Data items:
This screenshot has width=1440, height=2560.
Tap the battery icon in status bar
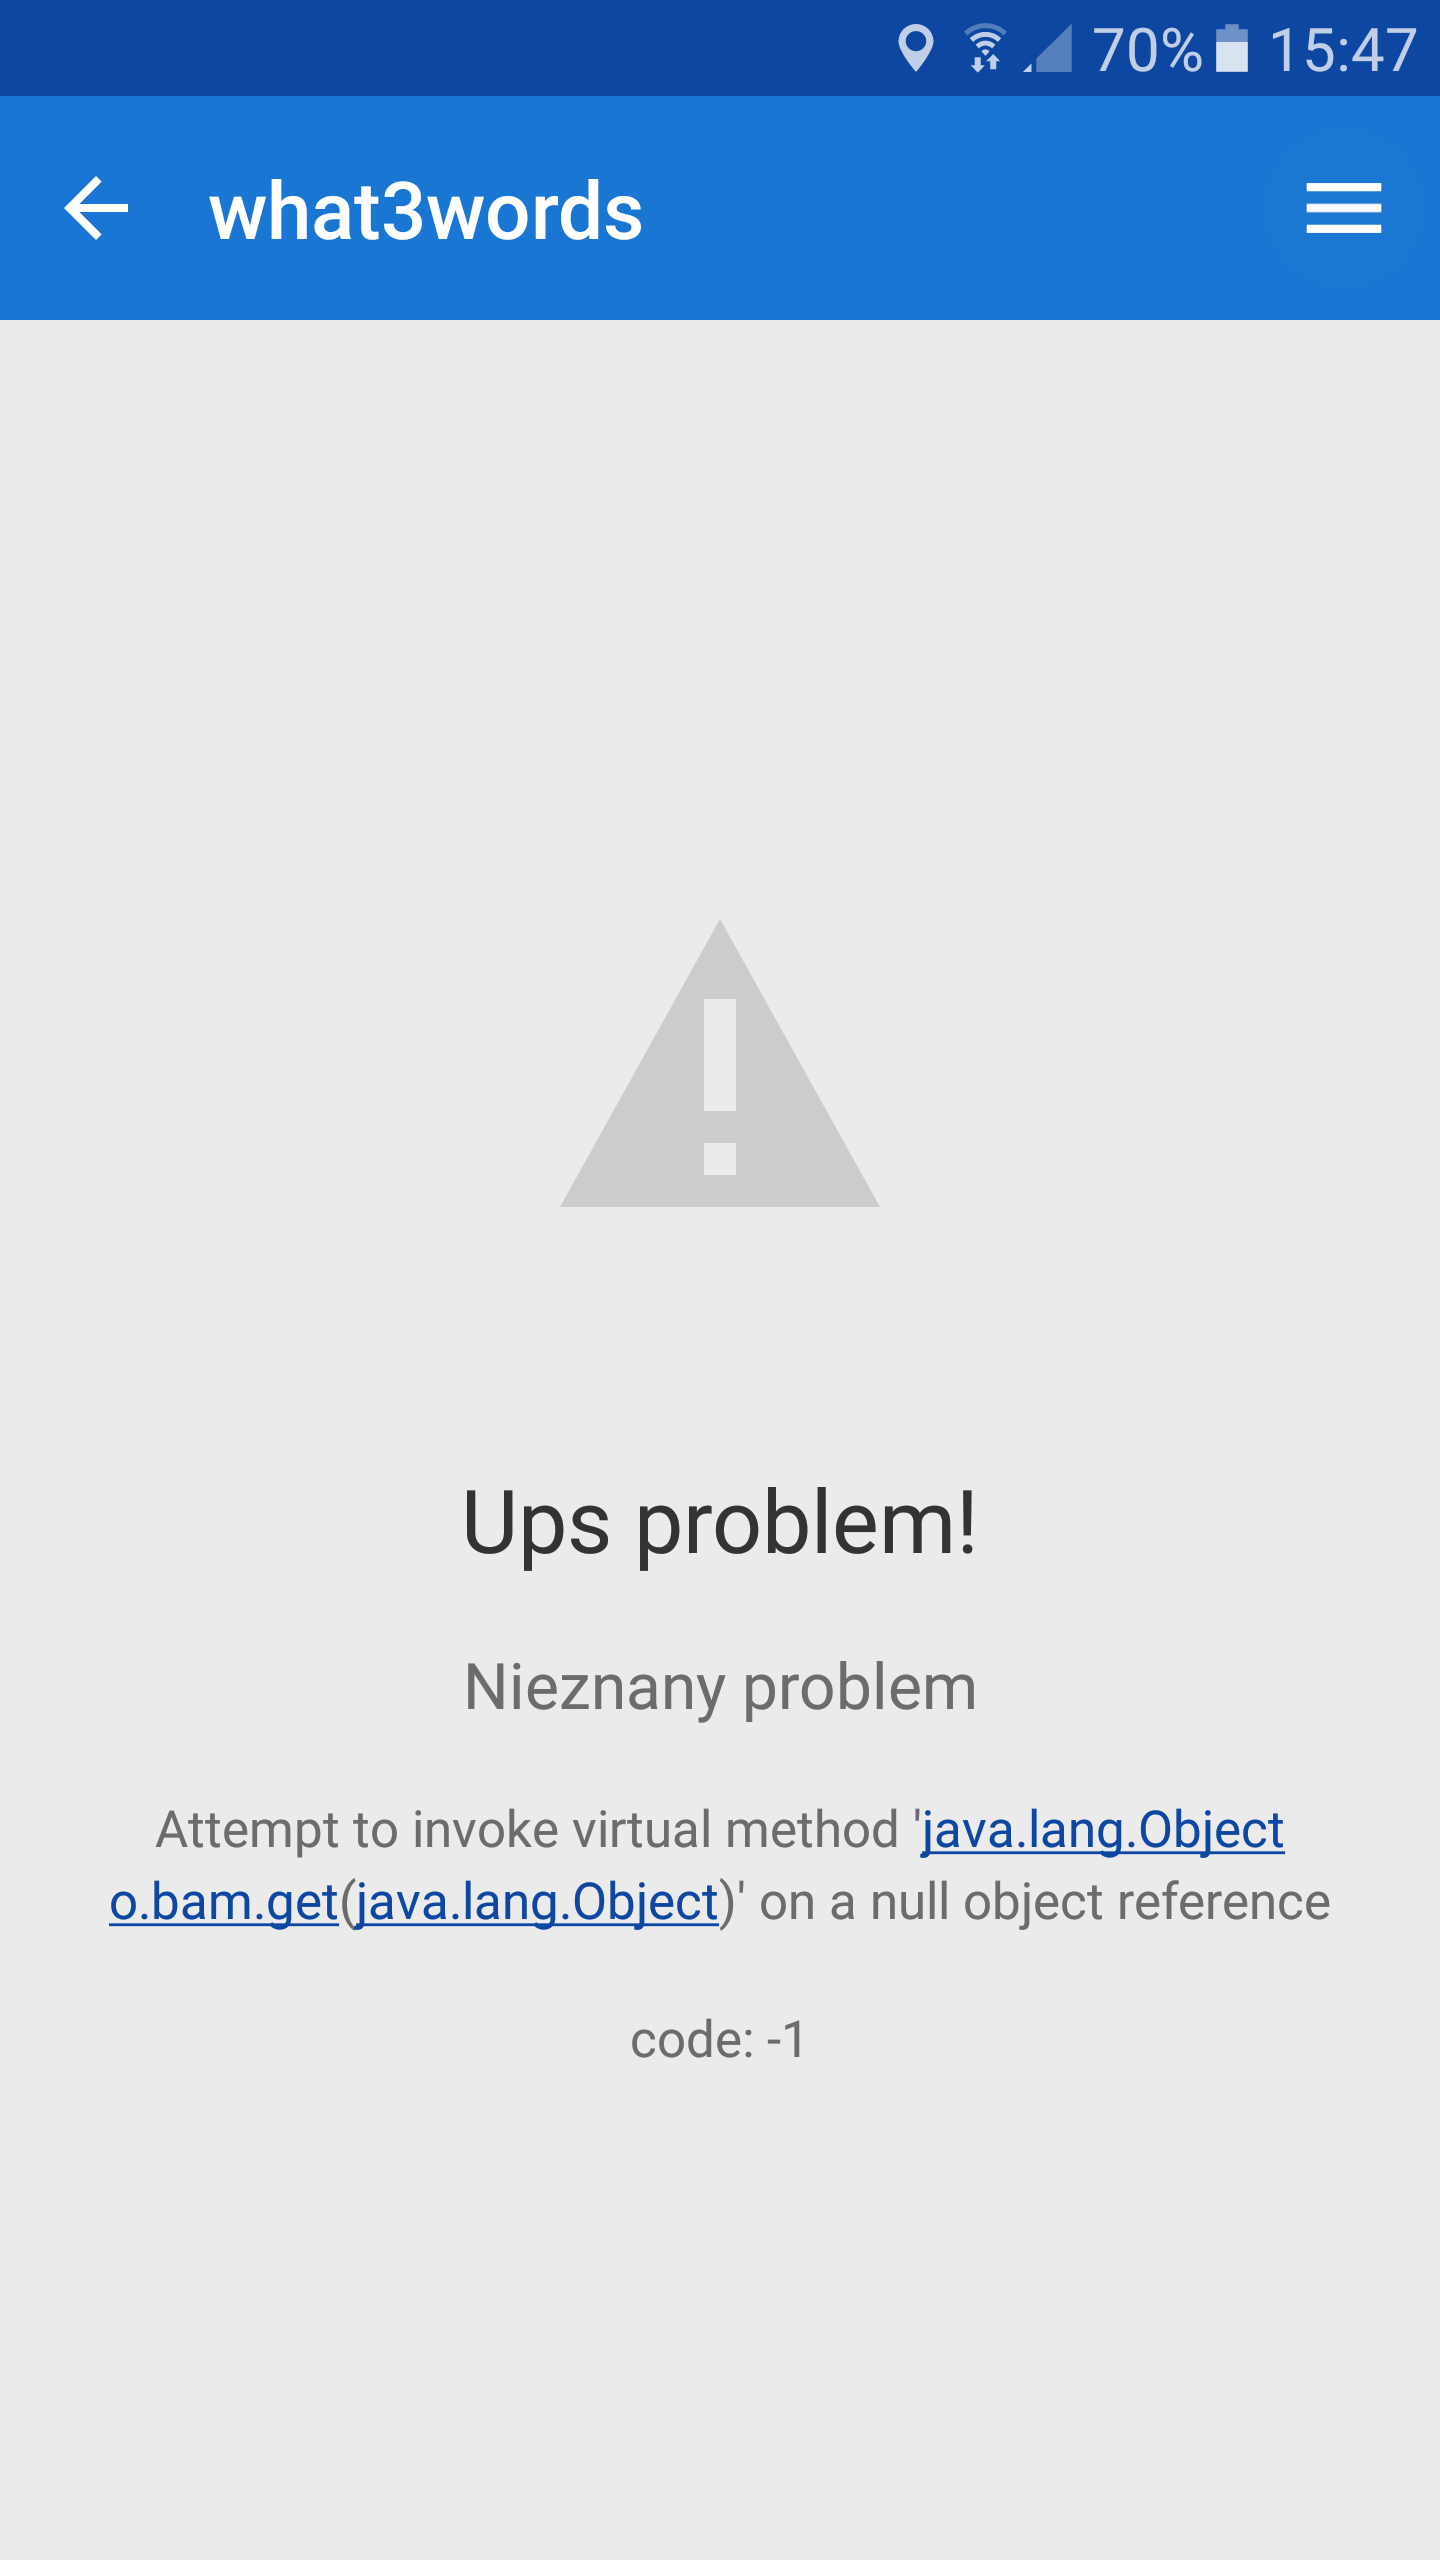(x=1231, y=48)
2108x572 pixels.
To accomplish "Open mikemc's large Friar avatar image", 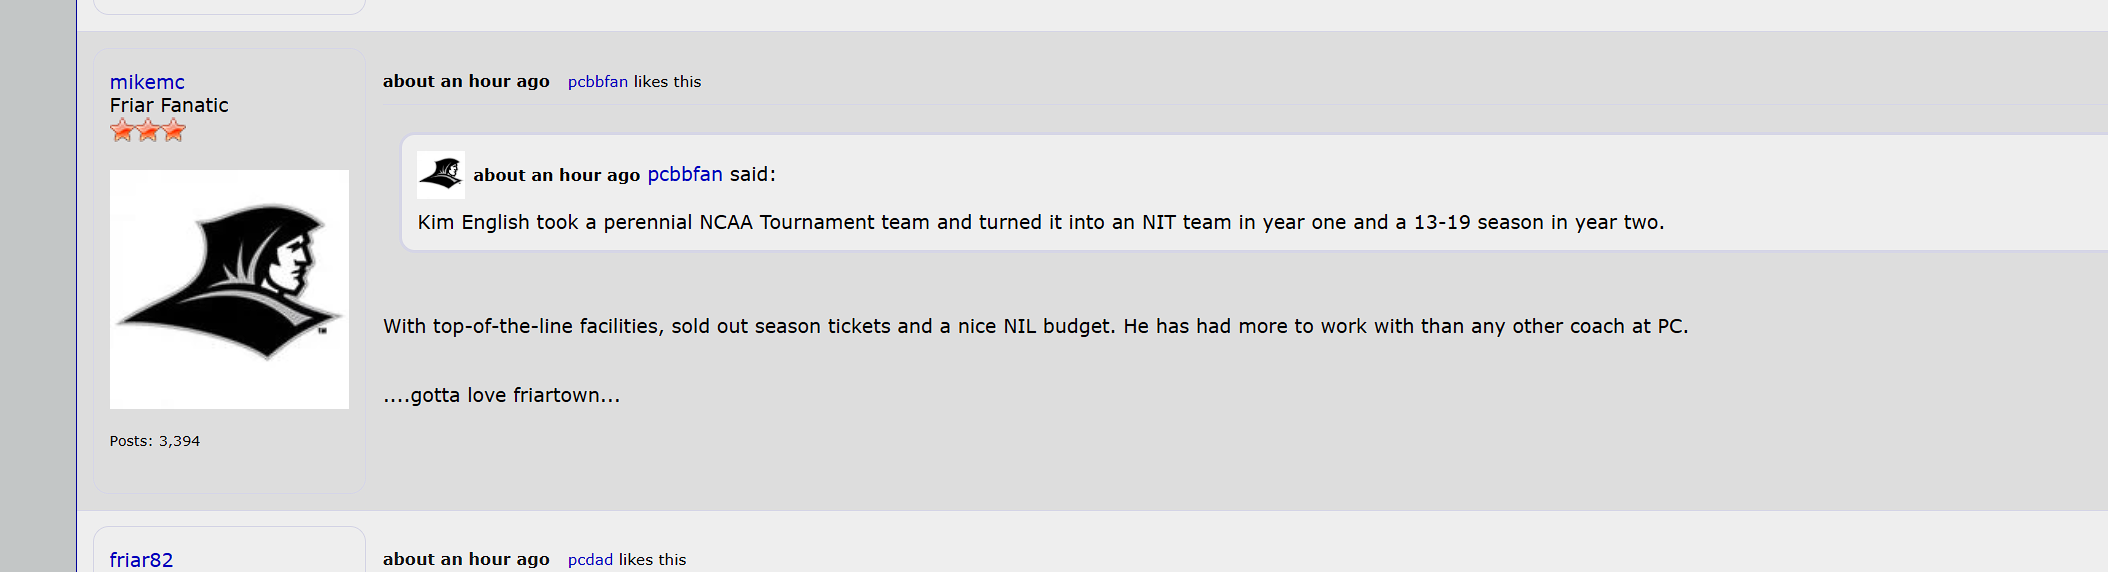I will [229, 289].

TASK DESCRIPTION => Locate each line in the items above that contains the string "width", and copy those lines.

WRITTEN REPLY =>
This screenshot has width=1440, height=2560.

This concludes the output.